By Jessica Hamilton 2 min read
Staying close: How Sylvia Nguyen built something people truly needed

When MindPal first launched, it was just a weekend build. A simple app. A space to upload files and ask questions.

But what stuck — what kept it growing — wasn’t the tech. It was Sylvia’s decision to listen. Closely. Consistently. Even when it meant changing everything.

Today, MindPal brings in over $500k a year. Not from chasing trends. From staying curious about what her customers were actually trying to do.


From simple tool to quiet shift

Sylvia didn’t come from nowhere. She and her cofounder had spent over a year on a previous startup that never quite clicked. The problem? They weren’t talking to real customers.

They didn’t make that mistake twice.

With MindPal, they launched fast. A Product Hunt drop. 100 early users. Enough momentum to go full-time — and enough feedback to realize people wanted more than a “chat with your PDF” tool. They wanted real automation. Custom agents. Systems that matched their workflows, not generic templates.

So the product evolved. Slowly. Intentionally.

They added no-code logic. Multi-agent chains. Use cases grounded in real-life complexity — like medical summaries, coaching assessments, and onboarding systems.

Early on, Sylvia relied on tools like LangChain and the Vercel AI SDK. But it wasn’t long before they hit limits.

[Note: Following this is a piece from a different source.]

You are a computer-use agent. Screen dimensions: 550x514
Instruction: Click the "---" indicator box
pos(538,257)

The platform needed more control. More flexibility. So they rebuilt parts from the ground up — shaving off friction, removing performance blockers, and making sure their product could grow without depending on unstable libraries.

It wasn’t the easy path. But it let them move faster, with more confidence.

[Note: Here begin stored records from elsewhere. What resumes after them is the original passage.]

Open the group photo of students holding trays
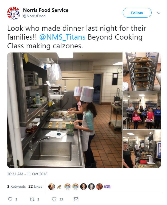167x205 pixels. pyautogui.click(x=142, y=110)
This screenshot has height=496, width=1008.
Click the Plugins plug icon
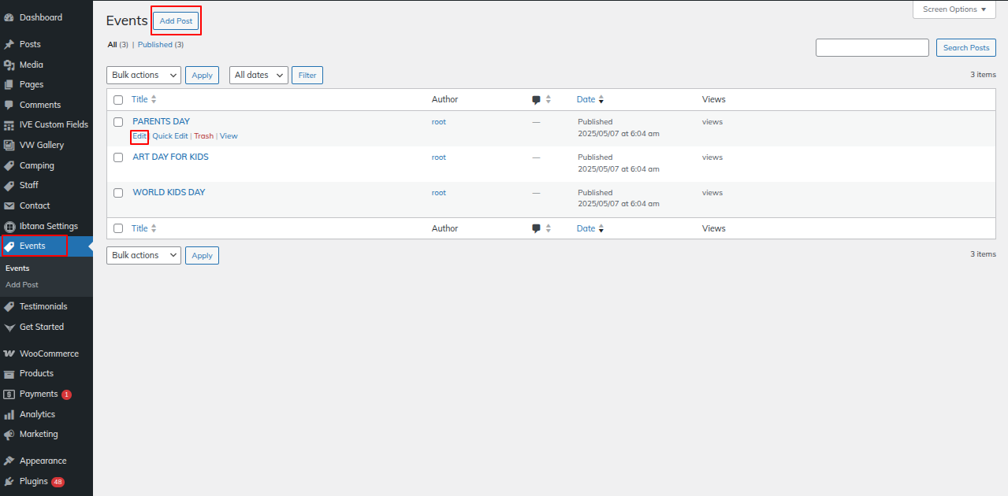[9, 481]
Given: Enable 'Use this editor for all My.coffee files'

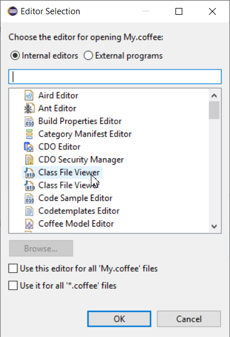Looking at the screenshot, I should (13, 269).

Building in public — and with purpose

Much of MindPal’s growth came not from big budgets, but from clear intention.

A Facebook group (now 3,000 members strong). Educational YouTube videos. Free tools like their AI Agent Builder. And a simple affiliate system that rewarded people for spreading the word.

They used their own product internally, too — creating agents that ran parts of the business. Not to show off, but to test the product deeply. To find the edges. And to make sure it actually worked under pressure.

That’s what made MindPal sticky. Not just the features — but the care.

Sylvia isn’t chasing scale for scale’s sake.

Right now, the focus is on making the experience faster and more intuitive. Letting anyone, regardless of background, build their own AI systems without hours of onboarding. Without friction.

There’s a quiet confidence in the way she talks about the future. Less about world domination. More about helping people reclaim their time — so they can focus on the work that matters most.

Because AI, in her eyes, isn’t the thing. It’s the bridge.